Outdated copies of Readers Digest when I was in my tween years, to start with I'd just read the jokes and the section about silly things that had happened to people but I went back to them and read the longer articles too. I remember one about some sort of innovative medical practice which was amazing but probably completely old hat by the time I read it

What I liked in Reader's Digest was Buy-lines - that section where someone, first Alison Grey, later Madeleine McDonnell, would push products as if they were personal recommendations when they were actually paid advertisements. I remember reading a stack of them in a youth hostel common room on a family holiday when I was 14. Then, one time when I was doing A level French, we were given a French Reader's Digest to read, and there was the same feature, now called Sylvia a noté pour vous.

FlorbelaEspanca · 03/05/2025 20:55

Notellinganyone · 07/03/2025 19:20

I absolutely loved the area telephone codes booklet ( late 70s). I used to read the place names out loud. Tallybont on Usk was my favourite, DH was born in Usk!

Yes - I loved Robert Graves's Welsh Incident ('The populations of Pwllheli, Criccieth, Portmadoc (sic), Borth, Tremadoc and Penrhyndeudraeth were all assembled...'), so I got a thrill when I read the dialling code booklet and found there was a code for Penrhyndeudraeth.

FlorbelaEspanca · 03/05/2025 21:06

LunaNorth · 07/03/2025 21:14

It’s appalling doggerel, but to 7 year old me, it was lovely - and it’s lodged firm 😂

Thanks, @CurlyhairedAssassin - that’s really given me a nostalgia trip 🥰

Yes, why do these things stick? There was a Cub Scout Annual in our family when I was about 10 which had a poem called Post That Litter and, so help me, I can still do it from memory:

Five excited cub scouts had a picnic with the pack.
William ate an orange, threw the peel behind his back.

Jonathan had some chocolate, gave the other two a bit.
They dropped the silver paper into a sandy pit.

Bellamy had some biscuits and some chocolate wafers which
He shared with John and Gordon, dropped the paper in a ditch.

Then Akela saw the litter, said they'd quite disgraced the pack.
So now they put their litter in a proper rubbish sack.

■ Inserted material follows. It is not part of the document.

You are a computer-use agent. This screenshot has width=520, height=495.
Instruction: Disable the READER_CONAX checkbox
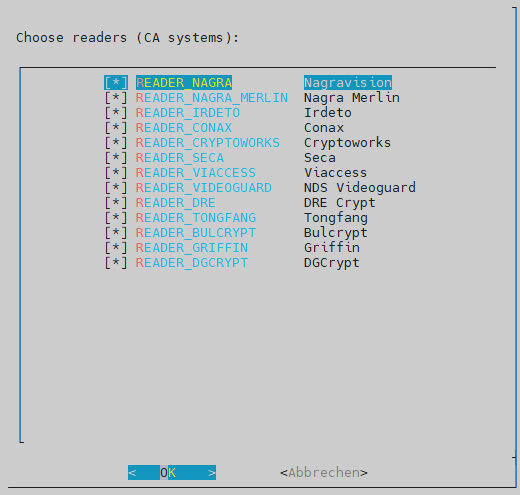point(116,128)
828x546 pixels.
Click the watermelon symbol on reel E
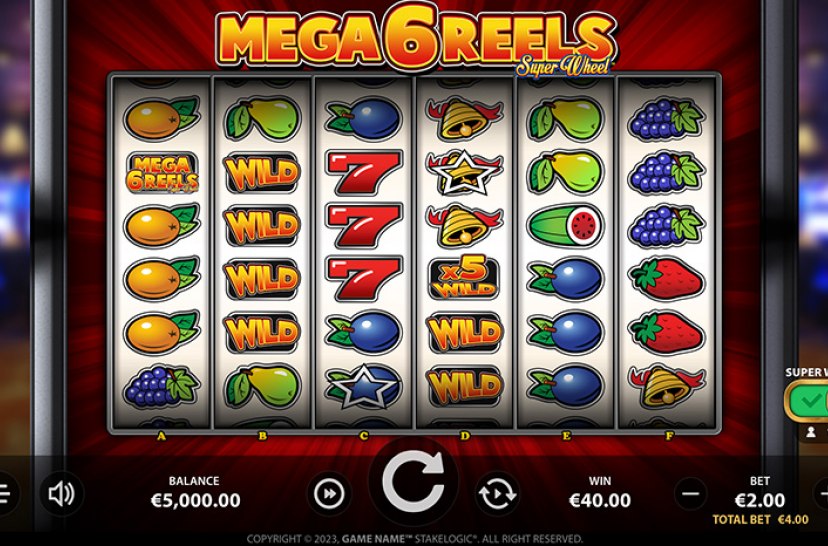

Seemslikethat · 09/05/2025 15:25

I thought I was unusual in reading cereal packets and phone books etc and when I was telling my daughter about it, I put it down to it being the 70s and 80s and I just had to read whatever was available!

My grandma’s Readers Digest / Woman’s Realm (which I called in my head Re-alm), Family Circle and Woman magazines.

My dad’s newspaper (The Mirror) or local newspaper. DH is always astounded at my depth of knowledge of news and celebrity events from the 80s, given that I was born in 1974. Also, The Sunday Sun, which I always thought was a Scottish newspaper because it had ‘The Broons’ and ‘Oor Willie’ comics in it, but a quick Google seems to imply it’s a North-east paper. My dad also bought me the annuals of both of those comics.

Loads of books about ponies and horses. Gymkhanas were very far from my world but my cousin loved horses and I inherited all her books. I never found them very interesting but they were better than having nothing to read.

Lace, Flowers in the Attic etc as a young teen. No idea where they even came from. I assume my mother’s bookshelf but she’s not a reader at all. I think she did get books from those monthly book clubs but no idea why?

Radio and TV times, holiday brochures, Argos catalogue and those free magazines that used to come with newspapers, full of ‘handy’ inventions, such as tap grippers to make turning a tap on easier for arthritic sufferers.

Postcards in the newsagent’s window. I always knew who was selling a fridge, lost a cat or looking for cleaning work.

The deaths notice in the local paper. I was 8 and unlikely to know any of the people.